Elastic Agent 7.14 on-prim Elastic cluster. Effected OS Windows Server 2016/2019 both OS's have the same issue.
Error pulled from a failed enrollment attempt of the client directly.
Fleet agent in prod is running on CentOS Stream. Test Fleet server was Ubuntu.
Steps used:
- Remove 7.13.4
- Install windows updates.
- Reboot server.
- Delete the existing Agent folder from C:\Pro~\Elastic\Agent
- Enroll agent from the 7.14 download.
- Start chanting no whammies, no whammies, no whammies.
- If whammy occurs go to Fleet unenroll failed agent. If you attempt to re-run the enrollment again you will have duplicate agents and it will be stuck in updating state forever.

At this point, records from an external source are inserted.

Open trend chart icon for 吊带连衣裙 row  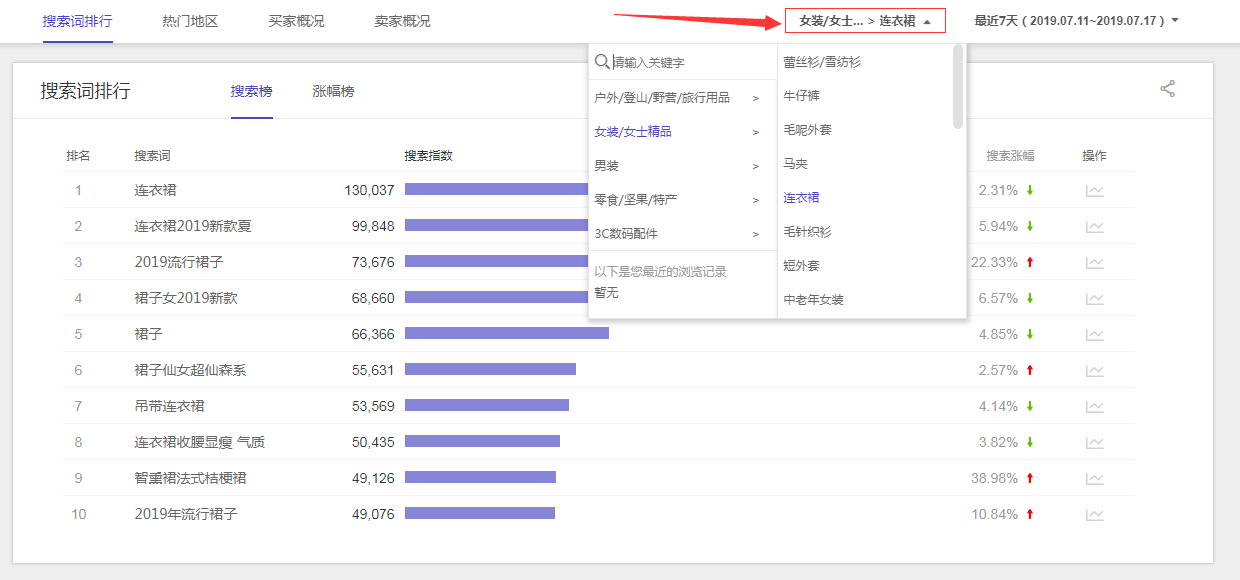[1095, 407]

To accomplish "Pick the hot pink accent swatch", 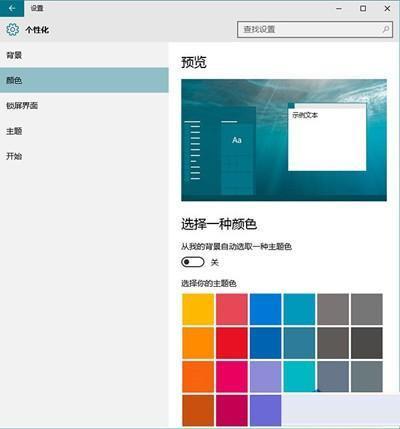I will [x=232, y=377].
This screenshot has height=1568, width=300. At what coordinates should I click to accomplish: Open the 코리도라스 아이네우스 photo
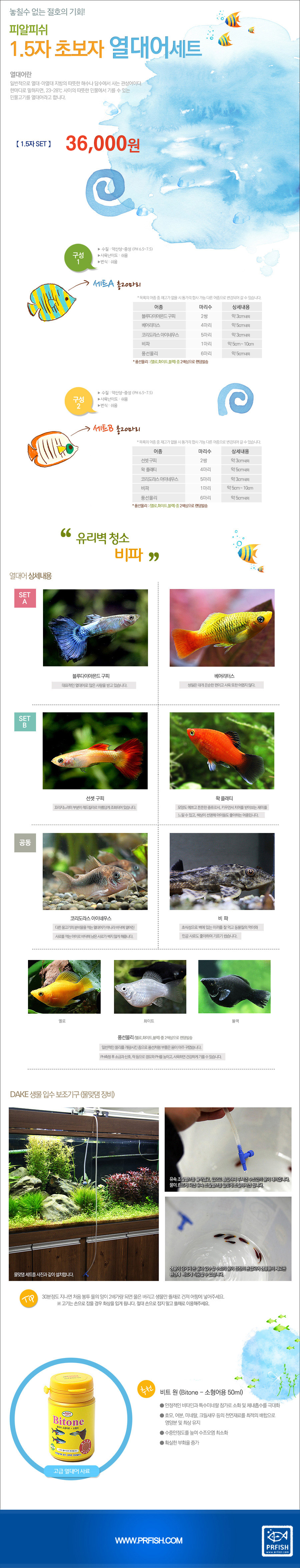(x=96, y=871)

- Restart fleet server agent. Reenroll.
//
2021-08-16T11:46:18.366-0700 ERROR cmd/watch.go:61 failed to load markeropen C:\Program Files\Elastic\Agent\data.update-marker: The system cannot find the file specified.
2021-08-16T11:46:18.591-0700 INFO [composable.providers.docker] docker/docker.go:43 Docker provider skipped, unable to connect: protocol not available
2021-08-16T11:46:18.593-0700 INFO [api] api/server.go:62 Starting stats endpoint
2021-08-16T11:46:18.594-0700 INFO application/managed_mode.go:291 Agent is starting
2021-08-16T11:46:18.594-0700 INFO [api] api/server.go:64 Metrics endpoint listening on: \.\pipe\elastic-agent (configured: npipe:///elastic-agent)
2021-08-16T11:46:18.694-0700 WARN application/managed_mode.go:304 failed to ack update open C:\Program Files\Elastic\Agent\data.update-marker: The system cannot find the file specified.
2021-08-16T11:46:19.069-0700 WARN [tls] tlscommon/tls_config.go:98 SSL/TLS verifications disabled.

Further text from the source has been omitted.